In general, it is crucial to consider the type of sample used for enzyme estimation, whether in blood or tissue. An increase in blood enzyme activities may indicate leakage from damaged tissues, leading to decreased tissue enzyme activities. Our findings align with Hudha et al. (2021), who showed elevated serum AST and ALP levels in Schizothorax and Carps fishes infected with helminth parasites Adenoscolex, Neoechinorhyncus, and Pomphorhyncus compared to uninfected ones. Similar results were found in serum Schizothorax plagiostomus infected either with helminthic parasites A. oreini or Pomphorhynchus kashmirensis or both of them (Nabi et al., 2021).

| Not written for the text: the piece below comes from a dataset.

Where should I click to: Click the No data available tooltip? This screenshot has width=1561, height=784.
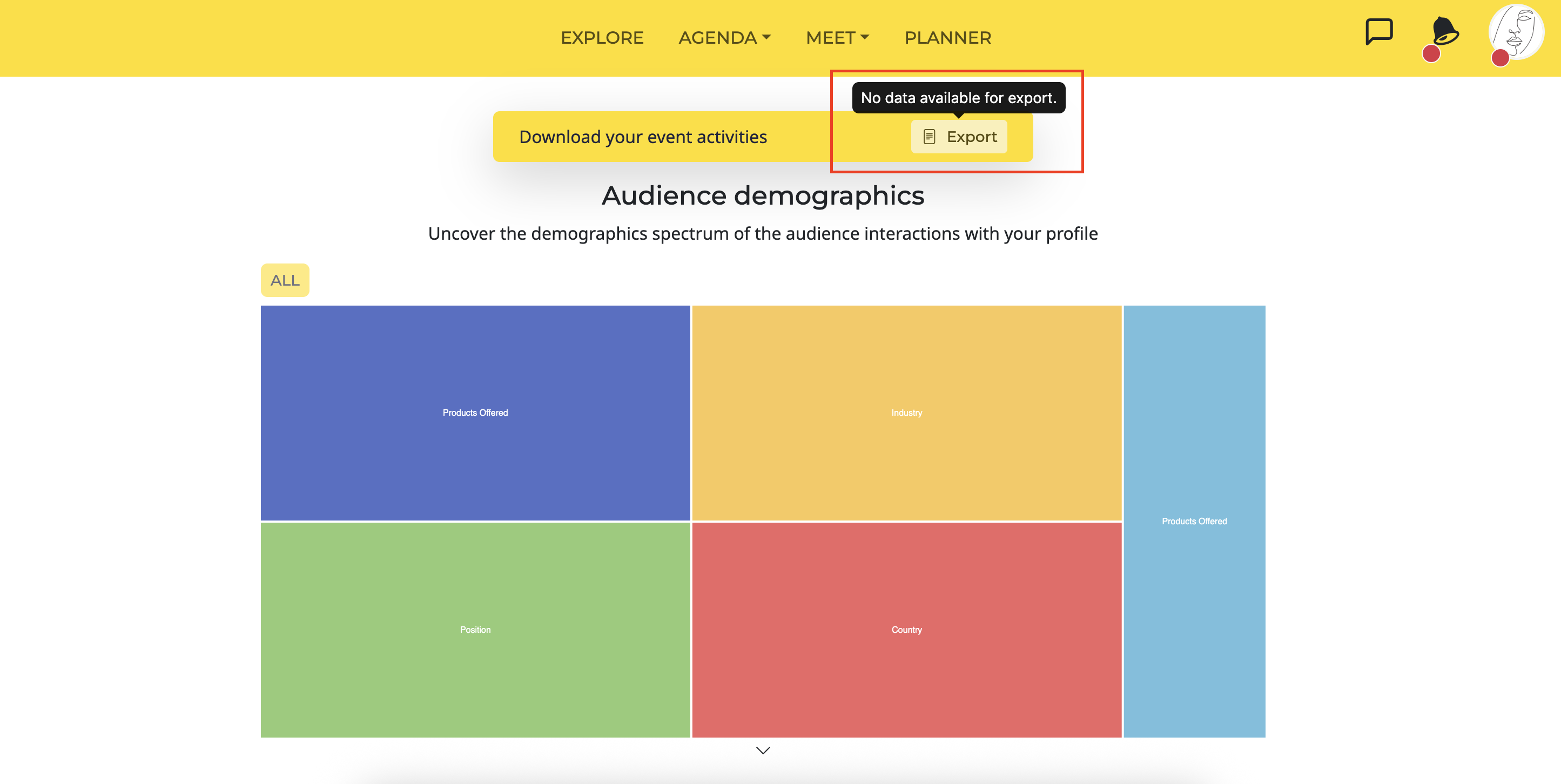pyautogui.click(x=958, y=98)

Previous studies have shown consistent results in serum enzyme estimation compared to our tissue enzyme findings. Liver necrosis can lead to enzyme leakage into the bloodstream, causing a decrease in tissue levels and increased blood levels (El-Seify et al., 2011). Regarding tissue enzymes, our results differ from those of Vinatha et al. (2013), who demonstrated increased ALT and AST in the muscle of parasitized fish Channa punctatus with the Callodistomum diaphanum and Genarchopsis goppo. These alterations led to the hosts’ biochemical adaptations to counteract the parasitic effect. The present infected fish showed higher LDH activity than normal ones, similar to results in the gut and liver of parasitized fish B. grypus with tapeworm K. armeniaca (Al-Niaeemi & Dawood, 2021). LDH is a crucial enzyme for connecting both glycolysis and the Krebs cycle with alanine and lactate serving as key precursors for gluconeogenesis. However, our infected fish showed increasing LDH activity, and shifting its equilibrium to lactate resulted in less pyruvate, impaired gluconeogenesis, low carbohydrate concentrations, and low ALT activity. In addition, in hypoxic environments (intestinal lumen), tapeworms prioritize anaerobic glycolysis, leading to increased LDH activity and decreased carbohydrate and ALT levels (Bao et al., 2019).

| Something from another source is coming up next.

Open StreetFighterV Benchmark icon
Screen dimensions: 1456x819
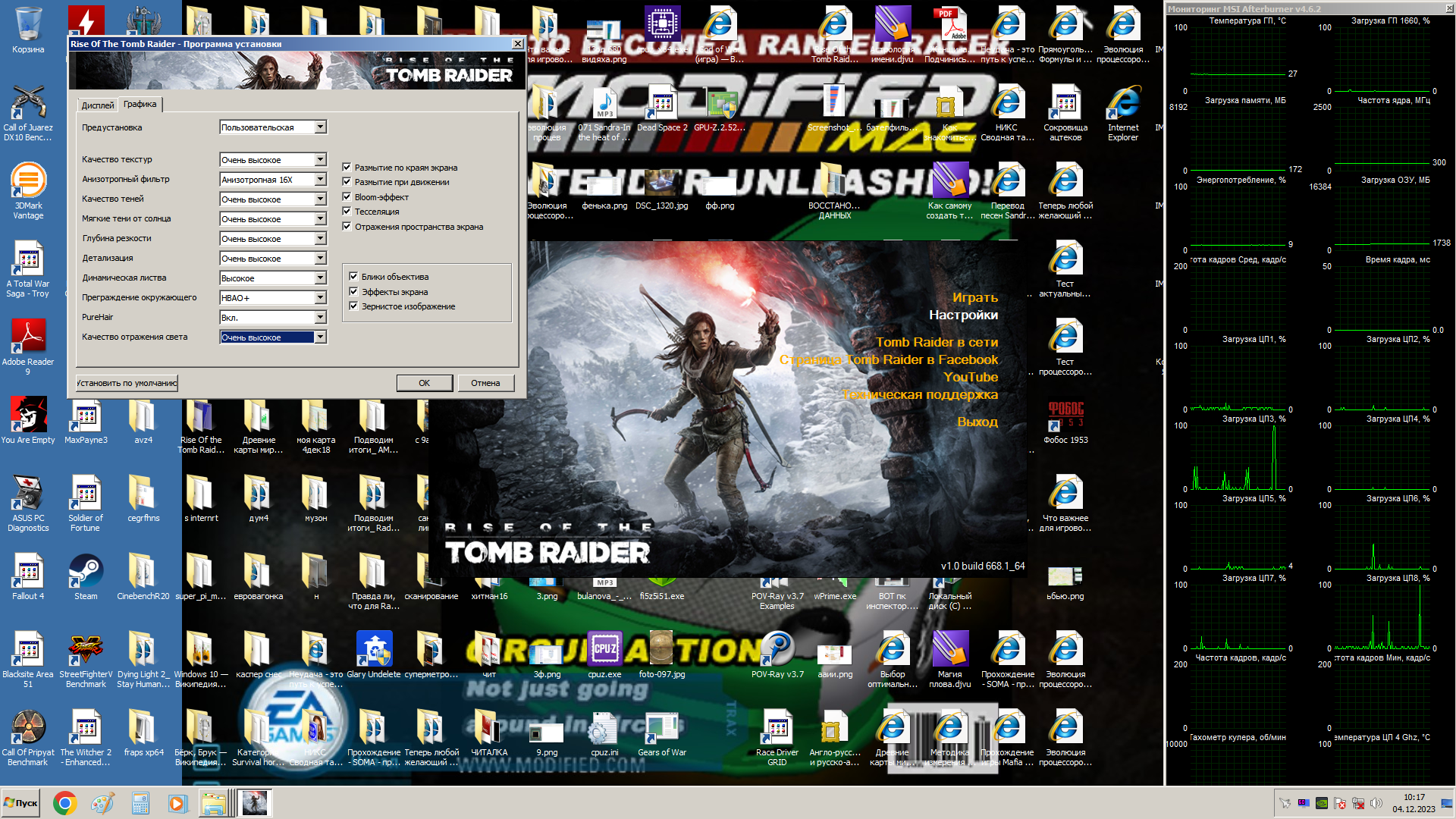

In our study, the most affected enzymes were ALP, followed by ALT, then LDH, and the AST/ALP ratio was the most sensitive ratio to parasite infection. These findings align with those in Clarius catfish (Rudneva et al., 2021). The AST/ALT ratio in infected M. mastacembelus fish was higher than in uninfected fish, which helps assess organ damage severity (Bao et al., 2019). According to the current report and other research, the biomolecule contents of tapeworms and their hosts vary based on factors such as the type of worm, host, and food consumed, as well as environmental pollution (Kantal et al., 2024; Mustafa et al., 2024).

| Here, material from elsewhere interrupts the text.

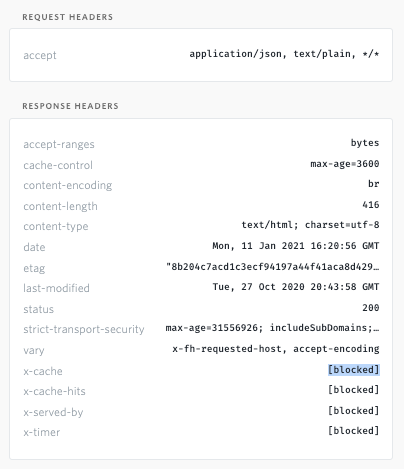Click the content-type text/html value
This screenshot has height=469, width=404.
(x=310, y=225)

This study clearly demonstrates that the tapeworm S. mastacembeli significantly impacts the biochemical composition of fish M. mastacembelus. Further research is necessary to gain a deeper comprehension of the effects of parasites on fish biomolecules. It is recommended to conduct histological investigations on fish organs to confirm damage from parasitic infections.
Conclusion
From this study, it is concluded that parasitic tapeworm reveals a considerable influence on the biomolecule contents of the intestine and liver tissues of the fish host. Notably, the estimations of total carbohydrates and activities of ALT, ALP, and AST/ALP ratio emerge as powerful and crucial biomarkers for evaluating the severity of parasitic tapeworm infections in fish and the adaptive responses within the host-parasite system. Consequently, controlling parasitic infections is an urgent necessity at the health, nutrition, and economic levels.